The second annual Craic Comedy Festival, the younger livelier sibling of the premiere Irish film and music that is the Craic Fest, is upon us. With headliner Aidan Bishop as the big draw this year (he’s the equally talented brother of festival frequenter Des Bishop) the show will step out on Saturday, November 19 at 7 p.m.
Born and raised in New York, Bishop, like his brother, now makes his home in Ireland where his keenly observed dual citizenship stand-up delights Irish audiences from coast to coast.
Bishop already knows what the Irish secretly think of Irish Americans, but he’s done something few ever do. He’s repaid them the doubtful compliment by letting the Irish know they’re just as likely to be sent up behind their backs here too.
So bring over an Irish American who lives in Ireland for an Irish American downtown show that also packs in the Irish ex-pats who live here -- where else but New York City is that idea even feasible?
More stories on Irish roots from IrishCentral
Bishop’s had ideal training for a comedian. Just getting a word in at the dinner table growing up in the Bishop’s household meant that you had to be funny and you had to be quick.
“He’s from Queens, he’s been living in Dublin for years and there’s a real international feel to his act,” Terence Mulligan, the festival director tells the Irish Voice.
“He brings a little bit of that New York Irish sensibility, but he also knows the Dublin sensibility. It’s a unique perspective and the best of both worlds. I think he’ll appeal to New York audiences and Irish audiences living here.”

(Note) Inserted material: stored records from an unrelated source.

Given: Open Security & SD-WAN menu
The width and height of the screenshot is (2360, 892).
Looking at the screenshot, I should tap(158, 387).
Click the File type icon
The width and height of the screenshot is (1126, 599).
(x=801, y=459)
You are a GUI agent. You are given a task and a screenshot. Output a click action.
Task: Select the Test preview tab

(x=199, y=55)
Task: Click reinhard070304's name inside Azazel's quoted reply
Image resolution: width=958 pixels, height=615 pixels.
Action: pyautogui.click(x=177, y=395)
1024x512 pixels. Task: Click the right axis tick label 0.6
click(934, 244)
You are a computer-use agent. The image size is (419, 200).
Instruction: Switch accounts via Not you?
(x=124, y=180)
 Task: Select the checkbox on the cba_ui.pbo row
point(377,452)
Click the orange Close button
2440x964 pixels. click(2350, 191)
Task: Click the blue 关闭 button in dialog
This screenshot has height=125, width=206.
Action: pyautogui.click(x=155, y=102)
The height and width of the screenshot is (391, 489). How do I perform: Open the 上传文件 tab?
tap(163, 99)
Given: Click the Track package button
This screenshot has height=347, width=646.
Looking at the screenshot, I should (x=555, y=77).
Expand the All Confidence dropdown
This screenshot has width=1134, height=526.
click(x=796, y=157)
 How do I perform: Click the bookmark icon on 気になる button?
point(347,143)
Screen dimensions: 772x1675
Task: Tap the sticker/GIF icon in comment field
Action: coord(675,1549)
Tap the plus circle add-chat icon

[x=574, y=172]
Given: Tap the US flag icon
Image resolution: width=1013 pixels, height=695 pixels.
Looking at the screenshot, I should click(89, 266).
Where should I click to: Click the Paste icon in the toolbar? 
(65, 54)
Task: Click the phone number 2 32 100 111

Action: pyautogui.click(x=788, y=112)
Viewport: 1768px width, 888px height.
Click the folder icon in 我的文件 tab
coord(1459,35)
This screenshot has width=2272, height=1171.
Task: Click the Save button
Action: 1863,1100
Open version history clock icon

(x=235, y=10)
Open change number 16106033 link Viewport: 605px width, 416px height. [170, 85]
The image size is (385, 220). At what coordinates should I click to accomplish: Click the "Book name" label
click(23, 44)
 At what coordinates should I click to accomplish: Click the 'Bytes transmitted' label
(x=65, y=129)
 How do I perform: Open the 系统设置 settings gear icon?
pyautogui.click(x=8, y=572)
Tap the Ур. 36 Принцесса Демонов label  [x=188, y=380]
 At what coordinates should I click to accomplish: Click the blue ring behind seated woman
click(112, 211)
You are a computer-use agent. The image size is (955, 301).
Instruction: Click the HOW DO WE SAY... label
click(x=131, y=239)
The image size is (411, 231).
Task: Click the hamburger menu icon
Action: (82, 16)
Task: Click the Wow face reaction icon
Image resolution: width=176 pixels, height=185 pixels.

Bishop has a residency at the well-known comedy venue the International Bar in Dublin (he actually runs the comedy room there). And the experience of being in Ireland has changed him, he confesses.
“I thought I knew about Irish culture, but when I actually moved to Dublin I had my eyes opened,” Bishop tells the Irish Voice.
“The Irish people would not be as positive in their outlook. That was something I had to make an adjustment to when I moved over here. Queens was so multicultural, so it was harder for me to identify how I was different from them, at least at first.”
One of the first things he learned was that if you wanted to be heard, you had to make what you say interesting.
“Comedy is really at the heart of Irish culture and at the moment it’s massive here. Most people go to comedy shows here, way more than most New Yorkers do,” Bishop feels.
“People go out more here and they love to laugh. I think comedy just flows from that.”
Born in Flushing, Queens, Bishop grew up steeped in Irish American culture. He played Gaelic football and his family maintained a strong connection to Ireland.
“My father’s friends were all Irish. I don’t think he had any American friends actually. My mother worked for (New York Irish lawyers) O’Dwyer and Bernstien,” he says.
“If you wanted to be connected to the homeland you lived like us.”
Getting attention at the dinner table meant being able to tell a good yarn.
“My family was always constantly making jokes, that’s how we dealt with things, and we never took anything too seriously. That’s the one thing that unites us with the Irish,” Bishop says.
“People in Ireland don’t like to talk about anything serious so they hide behind their jokes. It’s why the Irish are the best comedians. It’s how they deal with things.”
Bishop’s own show tackles subjects as laugh rich as growing up as an undiagnosed dyslexic, or the mystery of why most women prefer romance to porn, and how women usually prefer a bad boy to one who cares about their feelings. One classic sequence involves the subject of things never to say to a girl. Expect to see yourself.